=== PROBLEM DETAILS ===
In the lines from the one with "Navigate to the" to the one with "Edit the break", change "pixels" to "px" and give those lines back with nothing else altered.
start ENTRIES
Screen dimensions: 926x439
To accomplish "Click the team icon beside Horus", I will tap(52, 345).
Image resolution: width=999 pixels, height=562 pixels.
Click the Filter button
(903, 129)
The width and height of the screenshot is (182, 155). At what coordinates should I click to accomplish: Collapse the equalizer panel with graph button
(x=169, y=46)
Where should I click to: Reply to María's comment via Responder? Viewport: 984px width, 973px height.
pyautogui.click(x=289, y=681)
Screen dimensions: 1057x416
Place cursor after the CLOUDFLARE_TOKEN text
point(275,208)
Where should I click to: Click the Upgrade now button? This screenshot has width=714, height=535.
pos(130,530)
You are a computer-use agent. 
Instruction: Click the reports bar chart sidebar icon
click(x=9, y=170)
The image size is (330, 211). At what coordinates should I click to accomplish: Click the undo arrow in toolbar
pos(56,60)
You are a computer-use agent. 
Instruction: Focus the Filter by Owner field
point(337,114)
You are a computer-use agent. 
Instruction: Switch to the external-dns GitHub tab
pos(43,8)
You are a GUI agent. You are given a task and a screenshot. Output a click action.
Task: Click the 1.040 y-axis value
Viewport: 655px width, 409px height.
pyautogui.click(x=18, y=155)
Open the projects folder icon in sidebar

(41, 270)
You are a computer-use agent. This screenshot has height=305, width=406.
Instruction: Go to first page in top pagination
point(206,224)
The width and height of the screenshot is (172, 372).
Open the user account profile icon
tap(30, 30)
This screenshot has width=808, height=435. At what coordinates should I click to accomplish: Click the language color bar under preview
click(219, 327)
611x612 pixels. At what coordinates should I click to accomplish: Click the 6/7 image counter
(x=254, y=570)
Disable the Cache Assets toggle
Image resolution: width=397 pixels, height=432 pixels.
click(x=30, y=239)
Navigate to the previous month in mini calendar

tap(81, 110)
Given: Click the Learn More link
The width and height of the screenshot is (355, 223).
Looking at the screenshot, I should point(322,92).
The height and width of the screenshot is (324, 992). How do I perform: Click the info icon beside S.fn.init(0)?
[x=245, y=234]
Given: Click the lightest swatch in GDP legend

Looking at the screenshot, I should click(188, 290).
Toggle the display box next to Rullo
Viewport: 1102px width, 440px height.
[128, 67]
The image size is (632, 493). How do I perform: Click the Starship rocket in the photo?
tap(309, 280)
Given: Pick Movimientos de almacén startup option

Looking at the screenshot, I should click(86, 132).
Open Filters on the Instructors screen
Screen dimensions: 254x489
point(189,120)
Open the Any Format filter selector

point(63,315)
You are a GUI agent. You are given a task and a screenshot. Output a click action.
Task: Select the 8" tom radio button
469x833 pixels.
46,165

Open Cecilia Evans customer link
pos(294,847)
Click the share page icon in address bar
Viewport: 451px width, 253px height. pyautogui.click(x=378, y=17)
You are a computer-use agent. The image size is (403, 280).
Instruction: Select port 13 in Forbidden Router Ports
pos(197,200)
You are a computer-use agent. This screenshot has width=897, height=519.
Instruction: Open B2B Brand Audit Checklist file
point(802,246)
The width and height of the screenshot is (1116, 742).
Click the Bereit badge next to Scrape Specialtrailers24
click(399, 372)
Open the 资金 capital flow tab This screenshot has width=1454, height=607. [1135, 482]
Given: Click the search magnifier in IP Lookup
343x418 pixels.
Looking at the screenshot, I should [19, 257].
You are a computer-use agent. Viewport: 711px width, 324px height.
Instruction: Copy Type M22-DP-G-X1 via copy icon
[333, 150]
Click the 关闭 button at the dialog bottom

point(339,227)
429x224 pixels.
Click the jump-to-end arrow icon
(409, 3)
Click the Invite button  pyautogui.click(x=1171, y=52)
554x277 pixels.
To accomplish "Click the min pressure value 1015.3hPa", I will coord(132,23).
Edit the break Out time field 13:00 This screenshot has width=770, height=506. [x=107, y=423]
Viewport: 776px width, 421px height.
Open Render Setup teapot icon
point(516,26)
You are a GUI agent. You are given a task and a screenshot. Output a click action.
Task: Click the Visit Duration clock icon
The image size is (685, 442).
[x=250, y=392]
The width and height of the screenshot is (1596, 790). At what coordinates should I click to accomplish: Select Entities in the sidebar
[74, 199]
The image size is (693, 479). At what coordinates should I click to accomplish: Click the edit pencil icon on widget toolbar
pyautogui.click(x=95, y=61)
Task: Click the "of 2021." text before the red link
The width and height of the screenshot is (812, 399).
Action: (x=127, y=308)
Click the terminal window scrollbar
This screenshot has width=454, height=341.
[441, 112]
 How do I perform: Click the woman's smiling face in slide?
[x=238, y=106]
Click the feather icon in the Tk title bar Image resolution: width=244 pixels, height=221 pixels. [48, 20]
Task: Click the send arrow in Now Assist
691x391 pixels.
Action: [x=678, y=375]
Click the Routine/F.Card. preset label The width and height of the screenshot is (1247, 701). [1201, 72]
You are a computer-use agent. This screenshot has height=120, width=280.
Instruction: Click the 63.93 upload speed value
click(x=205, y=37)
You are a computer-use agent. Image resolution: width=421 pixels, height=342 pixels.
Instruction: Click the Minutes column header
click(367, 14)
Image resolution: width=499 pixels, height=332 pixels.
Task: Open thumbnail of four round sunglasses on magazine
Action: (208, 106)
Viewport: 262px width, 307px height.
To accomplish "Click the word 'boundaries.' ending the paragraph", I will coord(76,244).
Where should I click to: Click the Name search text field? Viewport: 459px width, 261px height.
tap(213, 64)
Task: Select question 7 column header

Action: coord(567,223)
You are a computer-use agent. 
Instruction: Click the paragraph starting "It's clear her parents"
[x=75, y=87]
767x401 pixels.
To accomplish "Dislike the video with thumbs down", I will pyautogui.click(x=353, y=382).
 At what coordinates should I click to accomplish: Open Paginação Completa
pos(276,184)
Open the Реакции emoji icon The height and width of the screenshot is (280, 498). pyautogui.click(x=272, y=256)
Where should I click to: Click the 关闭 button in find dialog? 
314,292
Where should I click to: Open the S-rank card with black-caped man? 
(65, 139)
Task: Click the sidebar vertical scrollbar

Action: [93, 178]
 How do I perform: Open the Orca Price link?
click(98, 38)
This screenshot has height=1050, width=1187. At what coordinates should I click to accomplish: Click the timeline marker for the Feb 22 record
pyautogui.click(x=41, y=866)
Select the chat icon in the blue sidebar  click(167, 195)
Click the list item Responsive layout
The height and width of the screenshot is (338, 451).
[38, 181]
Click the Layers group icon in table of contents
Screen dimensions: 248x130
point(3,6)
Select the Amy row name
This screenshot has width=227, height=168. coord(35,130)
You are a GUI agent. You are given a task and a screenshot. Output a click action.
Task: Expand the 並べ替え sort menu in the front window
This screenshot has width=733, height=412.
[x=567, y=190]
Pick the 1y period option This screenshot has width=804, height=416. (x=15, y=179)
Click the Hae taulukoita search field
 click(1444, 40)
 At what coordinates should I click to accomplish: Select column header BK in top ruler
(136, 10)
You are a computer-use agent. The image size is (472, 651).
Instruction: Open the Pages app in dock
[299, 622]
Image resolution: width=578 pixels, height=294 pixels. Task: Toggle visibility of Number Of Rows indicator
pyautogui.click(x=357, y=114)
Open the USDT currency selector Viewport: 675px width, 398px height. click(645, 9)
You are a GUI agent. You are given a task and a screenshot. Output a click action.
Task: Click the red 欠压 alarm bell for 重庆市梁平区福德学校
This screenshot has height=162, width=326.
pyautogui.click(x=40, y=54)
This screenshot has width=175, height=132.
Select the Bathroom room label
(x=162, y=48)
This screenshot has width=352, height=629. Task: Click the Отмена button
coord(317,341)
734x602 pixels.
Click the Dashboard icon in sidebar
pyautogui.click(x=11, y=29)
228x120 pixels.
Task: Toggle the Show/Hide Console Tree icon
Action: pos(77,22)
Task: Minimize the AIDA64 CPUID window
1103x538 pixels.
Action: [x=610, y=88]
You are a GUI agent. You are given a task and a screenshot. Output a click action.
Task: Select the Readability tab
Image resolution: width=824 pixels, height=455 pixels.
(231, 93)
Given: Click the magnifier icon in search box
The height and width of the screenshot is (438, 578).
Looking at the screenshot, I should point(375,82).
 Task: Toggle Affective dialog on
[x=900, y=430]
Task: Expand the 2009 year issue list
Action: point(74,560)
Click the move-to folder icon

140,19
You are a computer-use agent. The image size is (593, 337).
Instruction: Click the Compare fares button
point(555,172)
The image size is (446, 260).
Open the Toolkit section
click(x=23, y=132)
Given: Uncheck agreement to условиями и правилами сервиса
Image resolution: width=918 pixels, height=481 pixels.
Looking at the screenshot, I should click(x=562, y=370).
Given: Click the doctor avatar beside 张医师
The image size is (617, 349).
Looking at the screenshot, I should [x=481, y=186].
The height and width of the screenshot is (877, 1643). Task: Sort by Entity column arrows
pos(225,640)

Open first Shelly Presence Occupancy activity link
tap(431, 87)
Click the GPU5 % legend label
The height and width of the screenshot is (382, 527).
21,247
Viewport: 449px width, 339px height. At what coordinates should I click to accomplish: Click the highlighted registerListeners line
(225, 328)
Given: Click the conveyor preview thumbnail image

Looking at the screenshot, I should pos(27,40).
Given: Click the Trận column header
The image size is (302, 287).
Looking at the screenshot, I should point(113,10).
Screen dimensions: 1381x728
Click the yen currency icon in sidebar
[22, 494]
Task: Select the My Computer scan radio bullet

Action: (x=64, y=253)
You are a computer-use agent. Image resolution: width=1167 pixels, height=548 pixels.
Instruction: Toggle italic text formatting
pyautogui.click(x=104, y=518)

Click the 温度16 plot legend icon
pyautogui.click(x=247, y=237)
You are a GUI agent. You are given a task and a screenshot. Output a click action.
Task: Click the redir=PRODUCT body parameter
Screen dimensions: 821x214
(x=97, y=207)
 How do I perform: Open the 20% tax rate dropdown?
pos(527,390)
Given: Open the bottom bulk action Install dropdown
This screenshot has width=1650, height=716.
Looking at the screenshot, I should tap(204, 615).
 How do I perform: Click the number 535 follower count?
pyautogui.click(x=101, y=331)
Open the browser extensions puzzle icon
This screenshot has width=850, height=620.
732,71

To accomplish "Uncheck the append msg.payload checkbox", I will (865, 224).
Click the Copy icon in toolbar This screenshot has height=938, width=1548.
end ENTRIES
=== OUTPUT BELOW ===
Navigate to the previous month in mini calendar

tap(81, 110)
Given: Click the Learn More link
The width and height of the screenshot is (355, 223).
Looking at the screenshot, I should point(322,92).
The height and width of the screenshot is (324, 992). How do I perform: Click the info icon beside S.fn.init(0)?
[x=245, y=234]
Given: Click the lightest swatch in GDP legend

Looking at the screenshot, I should click(188, 290).
Toggle the display box next to Rullo
Viewport: 1102px width, 440px height.
[128, 67]
The image size is (632, 493). How do I perform: Click the Starship rocket in the photo?
tap(309, 280)
Given: Pick Movimientos de almacén startup option

Looking at the screenshot, I should click(86, 132).
Open Filters on the Instructors screen
Screen dimensions: 254x489
point(189,120)
Open the Any Format filter selector

point(63,315)
You are a GUI agent. You are given a task and a screenshot. Output a click action.
Task: Select the 8" tom radio button
469x833 px.
46,165

Open Cecilia Evans customer link
pos(294,847)
Click the share page icon in address bar
Viewport: 451px width, 253px height. pyautogui.click(x=378, y=17)
You are a computer-use agent. The image size is (403, 280).
Instruction: Select port 13 in Forbidden Router Ports
pos(197,200)
You are a computer-use agent. This screenshot has width=897, height=519.
Instruction: Open B2B Brand Audit Checklist file
point(802,246)
The width and height of the screenshot is (1116, 742).
Click the Bereit badge next to Scrape Specialtrailers24
click(399, 372)
Open the 资金 capital flow tab This screenshot has width=1454, height=607. [1135, 482]
Given: Click the search magnifier in IP Lookup
343x418 px.
Looking at the screenshot, I should [19, 257].
You are a computer-use agent. Viewport: 711px width, 324px height.
Instruction: Copy Type M22-DP-G-X1 via copy icon
[333, 150]
Click the 关闭 button at the dialog bottom

point(339,227)
429x224 px.
Click the jump-to-end arrow icon
(409, 3)
Click the Invite button  pyautogui.click(x=1171, y=52)
554x277 px.
To accomplish "Click the min pressure value 1015.3hPa", I will coord(132,23).
Edit the break Out time field 13:00 This screenshot has width=770, height=506. [x=107, y=423]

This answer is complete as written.